4幕。群舞のSwanたちが、それはそれはよくなっていたことを実感。ベッドに群がるシーンのバランスのよさ、王子を集団でいじめる迫力、裏切ったSwanを殺しに行く憎しみ、集団でいながら、一羽一羽の思いがつたわるようでした。Swan Lakeはこれだよねと思う、群舞です。前にみた時は、2幕の群舞がよかったけど、今回はこの4幕のほうがよりよかったです。特にニック、きれいなダンスでした。で、ジェイソンね。4幕のジェイソン、悪くはなかったです。2,3と比べると4幕はいいかも。傷ついたぼろぼろ感がベッドからはいあがってきたときから現れており、同情ひきます。群舞の白鳥たちがより、獰猛により強くなっているので、ジェイソンをいじめる、いじめる。ジェイソン、ぼろぼろだけど、戦います。アダムは、傷つきつつ、実は誰よりももともと強かったリーダーSwanだから、なんだか強さを秘めていて、最後まで哀しくも崇高なSwanでした。(ああ、アダムのことは言うまいと決心していたのに)ジーザスは、王子を思ってわなわな泣くスイートなSwanだったし、まあ、それぞれ印象は違いますが、心にうったえるものがありました。ジェイソンは、何がうったえるって、そのぼろぼろ感。3幕のストレンジャーが貧民街からのしあがってきた不良成金なら、その過去を一身に背負って、やっとつかんだ王子との愛を守るぞというちんぴらの純情みたいな感じ。そうだ、このバージョンは、世間しらずのおぼっちゃま王子とちんぴらの純愛物語だったのだと、ちょっとじ〜んとしながら思い、幕が下りるのをみつめていたのでした。

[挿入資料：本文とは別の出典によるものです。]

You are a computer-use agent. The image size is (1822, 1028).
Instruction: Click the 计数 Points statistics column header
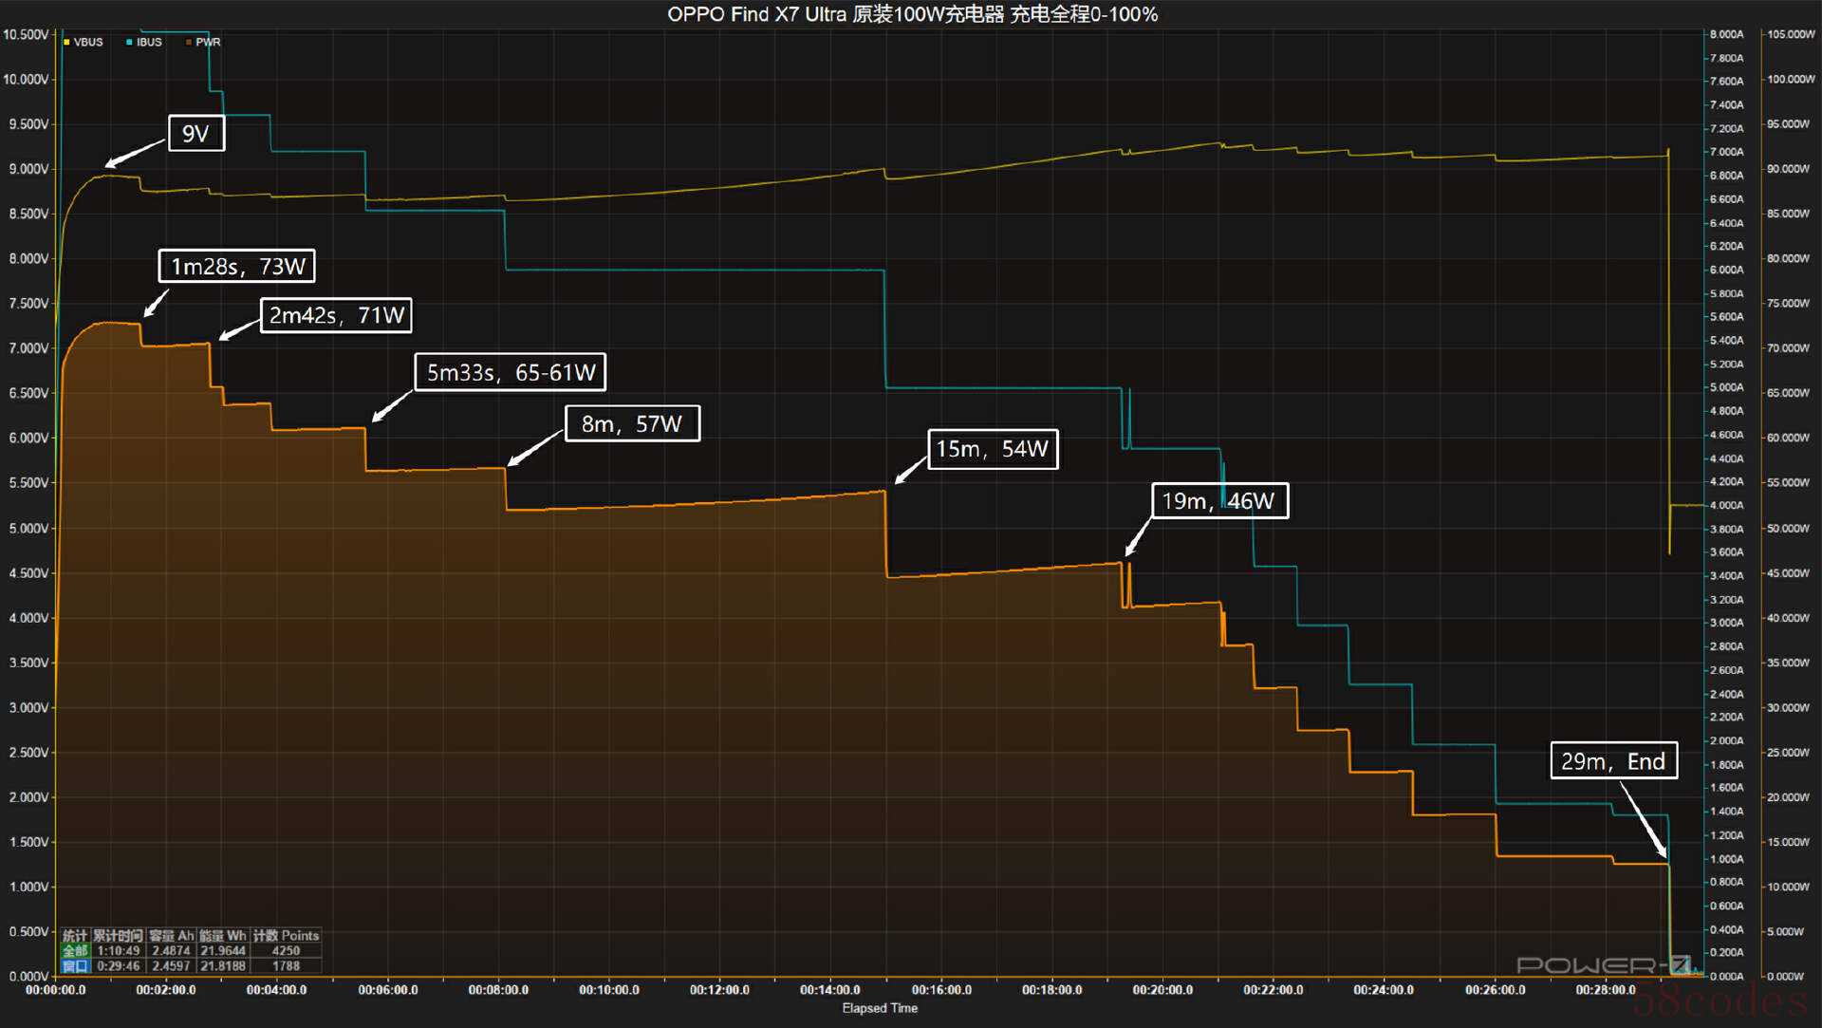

ジェイソンが半端によかったりしなかったせいで、少しSwanもふっきれそうです。Swan Lakeとアダムを切り離さないとつらくて生きてはいけないとわかっていながら、Swanの公演を思う時、アダムの出演を願わずにはいられない。そんな長年の思いを今度こそ、どうにかできるかも。サドラーズウエルズは、大きすぎず、小さすぎず、Swanの公演にはとてもしっくりきて、ここでみれてよかったなと思う。Swan Lakeはやぱっり好きな作品だ。アダムの奇跡のようなあの日は、もうもどってこないとしても、また観てみたいと思わせる作品だ。できることなら、もう少し、ダンサー厳選してください、マシュー。Swan&Strangerを踊りたいダンサーは、たくさんいるはず。群舞の中にいても、きらりと光って目を釘付けにするようなダンサーで、Swan Lakeを見せてほしいものだと願ってやみません。